成形方法については特に制限はないが、例えば溶融状態にある窒化ホウ素ナノチューブ含有ポリエーテルスルホン系樹脂組成物をダイより押し出し成形する押し出し成形、射出成形、インフレーション成形等によりフィルム、シートを製造することができる。
または樹脂組成物溶液を支持体に流延し、特定の厚みにキャストした後、溶媒を除去する等の方法によりフィルム、シートを製造することができる。
(1)ガラス転移温度
ガラス転移温度は、TAインストルメント製TA2920を用いて30〜300℃の範囲で測定し、セカンドスキャンのピーク値よりガラス転移温度を計算した。
(2)熱膨張係数
熱膨張係数は、TAインストルメント製TA2940を用いて30〜80℃の範囲で測定し、セカンドスキャンの値を熱膨張係数とした。

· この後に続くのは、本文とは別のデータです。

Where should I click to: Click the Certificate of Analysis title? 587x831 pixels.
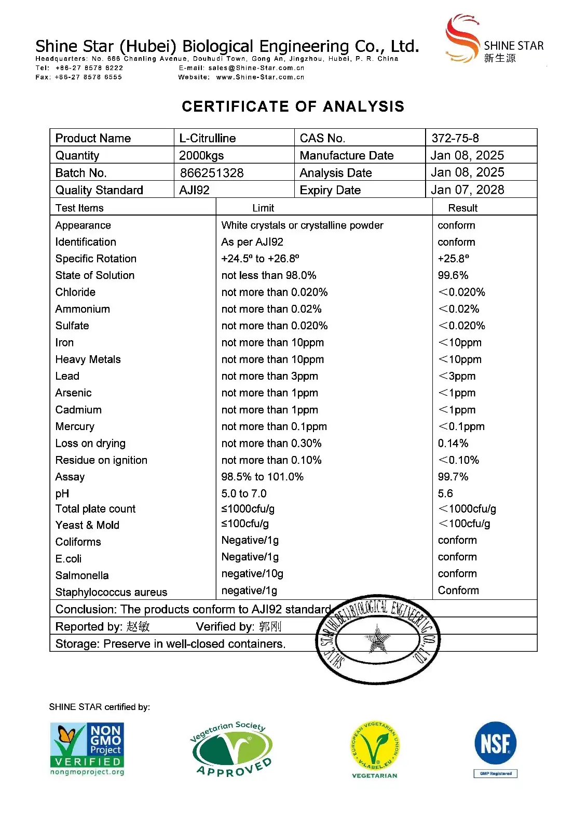[x=293, y=106]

窒化ホウ素製のるつぼに、1:1のモル比でホウ素と酸化マグネシウムを入れ、るつぼを高周波誘導加熱炉で1300℃に加熱した。ホウ素と酸化マグネシウムは反応し、気体状の酸化ホウ素(B2O2)とマグネシウムの蒸気が生成した。この生成物をアルゴンガスにより反応室へ移送し、温度を1100℃に維持してアンモニアガスを導入した。酸化ホウ素とアンモニアが反応し、窒化ホウ素が生成した。1.55gの混合物を十分に加熱し、副生成物を蒸発させると、反応室の壁から310mgの白色の固体が得られた。続いて得られた白色固体を濃塩酸で洗浄、イオン交換水で中性になるまで洗浄後、60℃で減圧乾燥を行い窒化ホウ素ナノチューブ(以下、BNNTと略すことがある)を得た。得られたBNNTは、平均直径が27.6nm、平均長さが2460nmのチューブ状であった。

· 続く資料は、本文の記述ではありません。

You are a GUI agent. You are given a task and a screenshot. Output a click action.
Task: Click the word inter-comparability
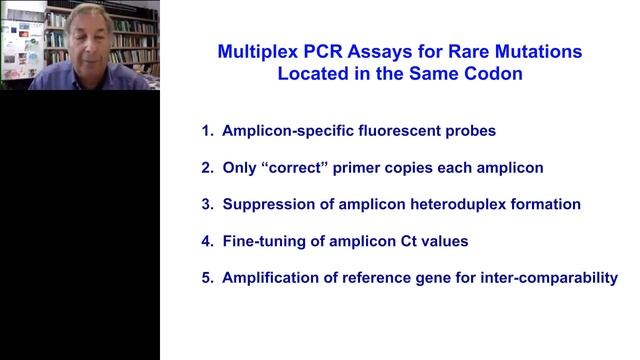(x=541, y=278)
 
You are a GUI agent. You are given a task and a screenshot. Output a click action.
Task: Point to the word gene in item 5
(x=440, y=278)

4,4’−ヒドロキシジフェニルスルホン25.0部、ビス(4ークロロフェニル)スルホン28.7部、トルエン70部、炭酸カリウム17.25部を、窒素導入口と排出口を持った3つ口フラスコに入れ、これをディーン・スタークス・トラップに誘導し窒素置換を行い、110℃で6時間加熱環流を行った。反応に伴う水の流出が終了したのを確認後、トルエンを留去し、新たにN,N−ジメチルアセトアミド150部を加え、フラスコ内を窒素置換後、160℃で15時間加熱撹拌し、反応せしめた。得られたポリマーをロ別し、水−メタノール、水の順でよく洗浄した後、残存塩を除去するために沸騰水中で1時間還流した。生成物をロ別後、30mmHg減圧下100℃乾燥することでポリマーを得たした。500mgのポリマーをN,N−ジメチルアセトアミド溶媒10mlに溶解させ、還元粘度を測定したところ2.75であった。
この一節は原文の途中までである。